(Study material)

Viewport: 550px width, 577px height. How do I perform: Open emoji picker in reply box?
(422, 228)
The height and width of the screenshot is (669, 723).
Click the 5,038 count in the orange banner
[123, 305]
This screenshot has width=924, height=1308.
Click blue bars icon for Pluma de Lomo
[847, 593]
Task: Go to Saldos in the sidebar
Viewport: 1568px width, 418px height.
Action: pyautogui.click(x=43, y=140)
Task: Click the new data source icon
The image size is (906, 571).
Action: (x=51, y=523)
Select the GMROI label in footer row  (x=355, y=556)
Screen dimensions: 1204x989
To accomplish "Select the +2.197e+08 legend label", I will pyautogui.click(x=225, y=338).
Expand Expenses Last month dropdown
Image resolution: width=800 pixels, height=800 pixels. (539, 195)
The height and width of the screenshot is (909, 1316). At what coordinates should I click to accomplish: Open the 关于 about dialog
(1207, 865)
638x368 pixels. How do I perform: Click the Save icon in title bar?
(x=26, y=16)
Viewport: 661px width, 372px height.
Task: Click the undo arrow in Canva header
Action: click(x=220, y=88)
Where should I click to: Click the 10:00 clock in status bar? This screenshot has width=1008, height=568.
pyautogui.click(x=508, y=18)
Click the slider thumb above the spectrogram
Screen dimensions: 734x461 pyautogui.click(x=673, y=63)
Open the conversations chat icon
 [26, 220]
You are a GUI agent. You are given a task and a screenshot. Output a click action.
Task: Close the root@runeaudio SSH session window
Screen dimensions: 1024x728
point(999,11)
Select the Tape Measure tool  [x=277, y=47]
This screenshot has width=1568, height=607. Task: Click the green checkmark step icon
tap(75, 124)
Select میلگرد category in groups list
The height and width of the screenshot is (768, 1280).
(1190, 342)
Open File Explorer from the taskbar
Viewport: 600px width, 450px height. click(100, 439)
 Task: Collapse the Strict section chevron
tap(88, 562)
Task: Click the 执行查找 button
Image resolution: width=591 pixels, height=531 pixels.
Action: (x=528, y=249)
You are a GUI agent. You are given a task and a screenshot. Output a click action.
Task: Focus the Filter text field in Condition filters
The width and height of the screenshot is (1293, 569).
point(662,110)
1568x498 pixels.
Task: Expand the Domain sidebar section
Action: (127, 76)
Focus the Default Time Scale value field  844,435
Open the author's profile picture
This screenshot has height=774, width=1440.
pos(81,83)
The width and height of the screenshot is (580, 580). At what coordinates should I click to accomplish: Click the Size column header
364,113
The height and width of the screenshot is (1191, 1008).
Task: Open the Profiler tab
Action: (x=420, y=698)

(End Study material)

Problem description:
In this exercise, repeat the entries above verbatim.

Solution to this problem:
Viewport: 550px width, 577px height. How do I perform: Open emoji picker in reply box?
(422, 228)
The height and width of the screenshot is (669, 723).
Click the 5,038 count in the orange banner
[123, 305]
This screenshot has width=924, height=1308.
Click blue bars icon for Pluma de Lomo
[847, 593]
Task: Go to Saldos in the sidebar
Viewport: 1568px width, 418px height.
Action: pyautogui.click(x=43, y=140)
Task: Click the new data source icon
The image size is (906, 571).
Action: (x=51, y=523)
Select the GMROI label in footer row  (x=355, y=556)
Screen dimensions: 1204x989
To accomplish "Select the +2.197e+08 legend label", I will pyautogui.click(x=225, y=338).
Expand Expenses Last month dropdown
Image resolution: width=800 pixels, height=800 pixels. (539, 195)
The height and width of the screenshot is (909, 1316). At what coordinates should I click to accomplish: Open the 关于 about dialog
(1207, 865)
638x368 pixels. How do I perform: Click the Save icon in title bar?
(x=26, y=16)
Viewport: 661px width, 372px height.
Task: Click the undo arrow in Canva header
Action: click(x=220, y=88)
Where should I click to: Click the 10:00 clock in status bar? This screenshot has width=1008, height=568.
pyautogui.click(x=508, y=18)
Click the slider thumb above the spectrogram
Screen dimensions: 734x461 pyautogui.click(x=673, y=63)
Open the conversations chat icon
 [26, 220]
You are a GUI agent. You are given a task and a screenshot. Output a click action.
Task: Close the root@runeaudio SSH session window
Screen dimensions: 1024x728
point(999,11)
Select the Tape Measure tool  [x=277, y=47]
This screenshot has width=1568, height=607. Task: Click the green checkmark step icon
tap(75, 124)
Select میلگرد category in groups list
The height and width of the screenshot is (768, 1280).
(1190, 342)
Open File Explorer from the taskbar
Viewport: 600px width, 450px height. click(100, 439)
 Task: Collapse the Strict section chevron
tap(88, 562)
Task: Click the 执行查找 button
Image resolution: width=591 pixels, height=531 pixels.
Action: (x=528, y=249)
You are a GUI agent. You are given a task and a screenshot. Output a click action.
Task: Focus the Filter text field in Condition filters
The width and height of the screenshot is (1293, 569).
point(662,110)
1568x498 pixels.
Task: Expand the Domain sidebar section
Action: (127, 76)
Focus the Default Time Scale value field  844,435
Open the author's profile picture
This screenshot has height=774, width=1440.
pos(81,83)
The width and height of the screenshot is (580, 580). At what coordinates should I click to accomplish: Click the Size column header
364,113
The height and width of the screenshot is (1191, 1008).
Task: Open the Profiler tab
Action: (x=420, y=698)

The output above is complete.